■ What is needed ■
Starting at the line containing "Task: Switch to the Дочерние процессы tab" and ending after the line containing "point(105,556)" in the records below, rewrite those lines with "GUI agent" substituted by "interface agent", leaving everything else unchanged.

>>

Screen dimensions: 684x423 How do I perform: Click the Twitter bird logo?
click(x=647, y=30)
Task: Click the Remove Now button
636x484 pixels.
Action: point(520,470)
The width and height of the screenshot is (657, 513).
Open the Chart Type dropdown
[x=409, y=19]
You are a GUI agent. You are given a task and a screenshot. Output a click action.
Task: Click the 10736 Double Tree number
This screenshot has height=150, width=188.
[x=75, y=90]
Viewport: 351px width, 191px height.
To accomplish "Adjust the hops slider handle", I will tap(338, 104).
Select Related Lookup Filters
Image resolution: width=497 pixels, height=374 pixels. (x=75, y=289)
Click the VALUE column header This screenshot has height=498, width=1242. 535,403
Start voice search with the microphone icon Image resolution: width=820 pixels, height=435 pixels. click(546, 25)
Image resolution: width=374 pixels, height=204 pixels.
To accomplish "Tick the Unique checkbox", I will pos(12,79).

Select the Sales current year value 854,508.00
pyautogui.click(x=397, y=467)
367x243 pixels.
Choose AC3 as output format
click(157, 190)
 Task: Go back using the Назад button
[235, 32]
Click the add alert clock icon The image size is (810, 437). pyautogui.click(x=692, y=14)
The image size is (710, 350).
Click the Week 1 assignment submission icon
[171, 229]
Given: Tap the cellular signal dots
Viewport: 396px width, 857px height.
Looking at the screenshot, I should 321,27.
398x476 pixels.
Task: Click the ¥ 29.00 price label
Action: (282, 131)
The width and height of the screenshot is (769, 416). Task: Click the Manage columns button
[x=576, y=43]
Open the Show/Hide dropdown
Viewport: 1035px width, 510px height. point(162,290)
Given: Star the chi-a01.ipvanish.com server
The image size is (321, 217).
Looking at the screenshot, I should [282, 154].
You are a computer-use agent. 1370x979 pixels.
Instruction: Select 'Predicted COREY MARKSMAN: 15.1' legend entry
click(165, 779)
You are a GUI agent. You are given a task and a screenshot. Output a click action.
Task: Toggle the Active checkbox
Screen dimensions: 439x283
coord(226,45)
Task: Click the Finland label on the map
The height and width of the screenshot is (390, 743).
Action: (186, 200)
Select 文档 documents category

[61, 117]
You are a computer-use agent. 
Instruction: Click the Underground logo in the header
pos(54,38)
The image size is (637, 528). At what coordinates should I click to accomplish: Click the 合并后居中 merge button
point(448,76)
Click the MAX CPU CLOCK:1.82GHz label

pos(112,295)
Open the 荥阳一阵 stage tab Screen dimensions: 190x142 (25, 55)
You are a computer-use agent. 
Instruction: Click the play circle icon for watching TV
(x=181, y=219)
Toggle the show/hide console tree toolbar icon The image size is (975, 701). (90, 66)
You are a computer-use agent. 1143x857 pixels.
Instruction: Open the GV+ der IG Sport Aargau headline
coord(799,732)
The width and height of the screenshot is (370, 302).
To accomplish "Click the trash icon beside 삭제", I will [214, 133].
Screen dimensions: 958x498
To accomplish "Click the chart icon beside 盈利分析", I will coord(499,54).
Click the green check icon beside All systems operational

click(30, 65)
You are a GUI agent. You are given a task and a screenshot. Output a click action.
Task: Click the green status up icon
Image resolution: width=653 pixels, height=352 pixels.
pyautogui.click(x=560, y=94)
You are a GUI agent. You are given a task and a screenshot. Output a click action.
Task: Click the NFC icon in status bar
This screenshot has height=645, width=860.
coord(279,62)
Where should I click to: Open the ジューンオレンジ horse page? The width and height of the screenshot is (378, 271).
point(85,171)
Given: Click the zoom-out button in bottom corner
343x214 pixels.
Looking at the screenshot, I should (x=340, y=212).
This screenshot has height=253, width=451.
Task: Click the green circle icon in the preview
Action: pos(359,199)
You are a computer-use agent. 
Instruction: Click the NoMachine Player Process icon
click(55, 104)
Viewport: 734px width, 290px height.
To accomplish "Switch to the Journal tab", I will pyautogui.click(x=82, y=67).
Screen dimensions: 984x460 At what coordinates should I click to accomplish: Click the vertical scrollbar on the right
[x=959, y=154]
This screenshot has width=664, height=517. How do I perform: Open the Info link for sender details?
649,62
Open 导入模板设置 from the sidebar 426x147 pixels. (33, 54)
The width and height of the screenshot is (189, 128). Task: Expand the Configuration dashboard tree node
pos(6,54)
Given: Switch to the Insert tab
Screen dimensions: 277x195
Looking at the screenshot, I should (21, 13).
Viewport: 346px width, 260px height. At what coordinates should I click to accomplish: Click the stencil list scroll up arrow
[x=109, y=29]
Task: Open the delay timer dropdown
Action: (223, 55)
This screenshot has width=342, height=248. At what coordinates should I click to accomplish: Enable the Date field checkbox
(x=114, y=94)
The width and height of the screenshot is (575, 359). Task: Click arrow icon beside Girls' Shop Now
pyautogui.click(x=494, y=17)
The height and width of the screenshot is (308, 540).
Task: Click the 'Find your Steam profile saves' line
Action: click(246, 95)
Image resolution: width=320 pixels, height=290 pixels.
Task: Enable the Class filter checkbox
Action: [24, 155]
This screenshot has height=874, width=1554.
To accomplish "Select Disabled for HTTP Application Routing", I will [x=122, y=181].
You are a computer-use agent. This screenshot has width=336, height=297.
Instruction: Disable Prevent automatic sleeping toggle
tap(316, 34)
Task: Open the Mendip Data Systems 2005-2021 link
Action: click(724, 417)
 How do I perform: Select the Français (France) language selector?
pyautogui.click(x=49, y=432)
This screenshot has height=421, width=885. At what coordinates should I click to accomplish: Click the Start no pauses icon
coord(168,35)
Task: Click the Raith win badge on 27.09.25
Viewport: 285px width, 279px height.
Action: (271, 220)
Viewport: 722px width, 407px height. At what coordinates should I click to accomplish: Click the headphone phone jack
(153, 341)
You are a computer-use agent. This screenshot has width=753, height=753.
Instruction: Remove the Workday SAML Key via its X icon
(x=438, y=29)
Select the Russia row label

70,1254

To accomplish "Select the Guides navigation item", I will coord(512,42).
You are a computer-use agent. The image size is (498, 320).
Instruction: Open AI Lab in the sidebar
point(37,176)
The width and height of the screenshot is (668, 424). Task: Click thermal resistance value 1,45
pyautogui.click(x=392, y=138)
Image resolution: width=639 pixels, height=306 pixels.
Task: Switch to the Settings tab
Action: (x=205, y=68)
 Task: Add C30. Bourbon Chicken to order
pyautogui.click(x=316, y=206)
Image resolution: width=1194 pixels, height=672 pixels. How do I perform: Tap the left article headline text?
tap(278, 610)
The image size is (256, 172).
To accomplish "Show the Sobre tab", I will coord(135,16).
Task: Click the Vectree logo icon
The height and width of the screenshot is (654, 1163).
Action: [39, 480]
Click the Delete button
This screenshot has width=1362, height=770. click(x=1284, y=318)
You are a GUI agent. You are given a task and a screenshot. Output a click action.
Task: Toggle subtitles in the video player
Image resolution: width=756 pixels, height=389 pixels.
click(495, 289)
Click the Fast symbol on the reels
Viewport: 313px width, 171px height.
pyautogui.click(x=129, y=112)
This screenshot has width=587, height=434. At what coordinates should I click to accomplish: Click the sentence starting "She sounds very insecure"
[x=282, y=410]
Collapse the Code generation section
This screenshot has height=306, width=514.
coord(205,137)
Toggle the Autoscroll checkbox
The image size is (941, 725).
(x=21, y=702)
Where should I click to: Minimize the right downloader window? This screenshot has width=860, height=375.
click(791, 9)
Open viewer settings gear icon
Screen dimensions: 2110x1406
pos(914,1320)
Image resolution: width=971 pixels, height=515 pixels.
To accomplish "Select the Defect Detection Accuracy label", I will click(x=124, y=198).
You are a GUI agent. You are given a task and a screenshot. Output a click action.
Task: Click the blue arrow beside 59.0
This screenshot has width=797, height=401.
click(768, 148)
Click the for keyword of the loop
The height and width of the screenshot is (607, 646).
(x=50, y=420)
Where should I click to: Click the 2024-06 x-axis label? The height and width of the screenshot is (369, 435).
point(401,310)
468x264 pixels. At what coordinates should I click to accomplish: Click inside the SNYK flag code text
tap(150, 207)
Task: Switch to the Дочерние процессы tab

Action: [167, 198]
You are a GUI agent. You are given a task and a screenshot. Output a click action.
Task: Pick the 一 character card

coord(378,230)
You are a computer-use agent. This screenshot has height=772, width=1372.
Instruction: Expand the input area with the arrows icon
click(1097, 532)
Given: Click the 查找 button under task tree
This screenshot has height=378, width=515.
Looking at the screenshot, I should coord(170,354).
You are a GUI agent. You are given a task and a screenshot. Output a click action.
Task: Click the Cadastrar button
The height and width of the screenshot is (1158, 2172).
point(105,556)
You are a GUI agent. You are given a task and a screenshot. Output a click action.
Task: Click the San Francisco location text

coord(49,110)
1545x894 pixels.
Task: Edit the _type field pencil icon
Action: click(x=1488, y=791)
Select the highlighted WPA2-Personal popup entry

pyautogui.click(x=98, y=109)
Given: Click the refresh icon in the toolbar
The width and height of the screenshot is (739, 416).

<<

■ Task result ■
Task: Switch to the Дочерние процессы tab

Action: [167, 198]
You are a interface agent. You are given a task and a screenshot. Output a click action.
Task: Pick the 一 character card

coord(378,230)
You are a computer-use agent. This screenshot has height=772, width=1372.
Instruction: Expand the input area with the arrows icon
click(1097, 532)
Given: Click the 查找 button under task tree
This screenshot has height=378, width=515.
Looking at the screenshot, I should coord(170,354).
You are a interface agent. You are given a task and a screenshot. Output a click action.
Task: Click the Cadastrar button
The height and width of the screenshot is (1158, 2172).
point(105,556)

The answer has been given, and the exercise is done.